[PASSAGE SHOWN]
--

The surgical procedure includes anesthetization with 1 mL/kg pentobarbital solution. After pre-operative skin preparation, the nanocrystalline Ti49.2Ni50.8 alloy samples were implanted into the right tibia of the Beagle dogs, while the commercial microcrystalline Ti49.2Ni50.8 alloy samples were implanted into the corresponding left tibia. The samples were harvested and fixed with 10% buffered formalin after 1, 2, 4, 8, and 12 weeks (n = 4) implantation. Specimens were dehydrated and then embedded in light-curing epoxy resin without decalcification. Histological sections were stained with toluidine blue, followed by observation on an optical microscope (Olympus IX71, Japan).
For the micro-CT scanning and analysis, a micro-CT imaging system (Skyscan 1072, Kontich, Belgium) with a high resolution of 18-μm-voxel was used. After scanning, the CTAn V1.7, NRecon V1.4, and CTVol V1.11 (SkyScan, Kontich, Belgium) analysis softwares were utilized for the final 3D-reconstruction images and bone tissue parameters.

--

[TASKS AND EXERCISES]
1. Rewrite the paragraph of the implant study passage that begins "For the micro-CT scanning and analysis" as a short bulleted list, keeping its main facts.
2. According to the implant study passage, what stain was applied to the histological sections?
3. Pick up the implant study passage after its last sentence and continue it.
The rows have nothing to do with the implant study passage.

--

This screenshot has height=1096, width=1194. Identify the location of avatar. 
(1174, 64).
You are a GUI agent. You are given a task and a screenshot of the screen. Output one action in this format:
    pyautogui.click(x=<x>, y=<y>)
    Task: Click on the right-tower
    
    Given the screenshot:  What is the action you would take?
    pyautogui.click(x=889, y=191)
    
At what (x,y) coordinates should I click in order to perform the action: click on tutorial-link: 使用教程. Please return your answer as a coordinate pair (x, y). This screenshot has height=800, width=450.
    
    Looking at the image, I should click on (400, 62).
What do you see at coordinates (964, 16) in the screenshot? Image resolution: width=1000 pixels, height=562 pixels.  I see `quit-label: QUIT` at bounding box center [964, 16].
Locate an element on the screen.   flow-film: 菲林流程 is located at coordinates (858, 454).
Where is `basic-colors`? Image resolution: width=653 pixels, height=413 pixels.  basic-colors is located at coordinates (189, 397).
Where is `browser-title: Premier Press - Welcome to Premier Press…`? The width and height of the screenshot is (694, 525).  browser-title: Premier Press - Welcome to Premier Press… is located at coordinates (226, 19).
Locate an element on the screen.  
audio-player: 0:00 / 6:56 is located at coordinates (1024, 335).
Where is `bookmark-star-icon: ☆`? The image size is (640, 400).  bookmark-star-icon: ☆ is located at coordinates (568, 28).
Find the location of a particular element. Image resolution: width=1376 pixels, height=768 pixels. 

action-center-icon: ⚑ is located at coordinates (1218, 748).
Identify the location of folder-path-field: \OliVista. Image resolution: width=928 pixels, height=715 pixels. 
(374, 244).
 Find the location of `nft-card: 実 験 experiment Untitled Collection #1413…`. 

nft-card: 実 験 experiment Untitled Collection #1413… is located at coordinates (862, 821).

--

[ANSWERS FOR THIS EXERCISE]
1.
- Imaging system: Skyscan 1072 micro-CT (Kontich, Belgium), with a high resolution of 18-μm voxels
- Software used after scanning: CTAn V1.7, NRecon V1.4 and CTVol V1.11 (SkyScan, Kontich, Belgium)
- Output: final 3D-reconstruction images and bone tissue parameters

2. Toluidine blue.

3.
Statistical analysis was performed with SPSS 18.0 software. Differences between groups were analyzed using one-way ANOVA, followed by post-hoc Tukey’s test. p value <0.05 was considered statistically significant.
The methods were carried out in accordance with the approved guidelines. All experimental protocols were approved by the Institutional Ethics Committee of Peking University. Written informed consent was obtained from all subjects.
Fig. 1 shows the grain size observation of the nanocrystalline and commercial microcrystalline Ti49.2Ni50.8 alloy samples. From Fig. 1(a), it can be seen that the commercial microcrystalline Ti49.2Ni50.8 alloy has a coarse grain structure and the grain size ranges from 10 to 20 μm. Fig. 1(b) and (c) shows the TEM image and the grain size distribution of the nanocrystalline Ti49.2Ni50.8 biomedical alloy, respectively. It is quite obvious that the grain size of the nanocrystalline Ti49.2Ni50.8 alloy is in the range of 150-250 nm, which is much smaller than that of the commercial microcrystalline Ti49.2Ni50.8 alloy alloy. Previous studies have shown that the nano/ultrafine grained alloys can significantly enhance the mechanical properties [23], corrosion resistance [24] and bio-functionality [7].
Fig. 1. Microstructure observations ((a) optical microscopy and (b) TEM) of the grain size of microcrystalline Ti49.2Ni50.8 alloy group (a) and nanocrystalline Ti49.2Ni50.8 alloy group (b); (c) the quantification of the grain size distribution of nanocrystalline Ti49.2Ni50.8 alloy group.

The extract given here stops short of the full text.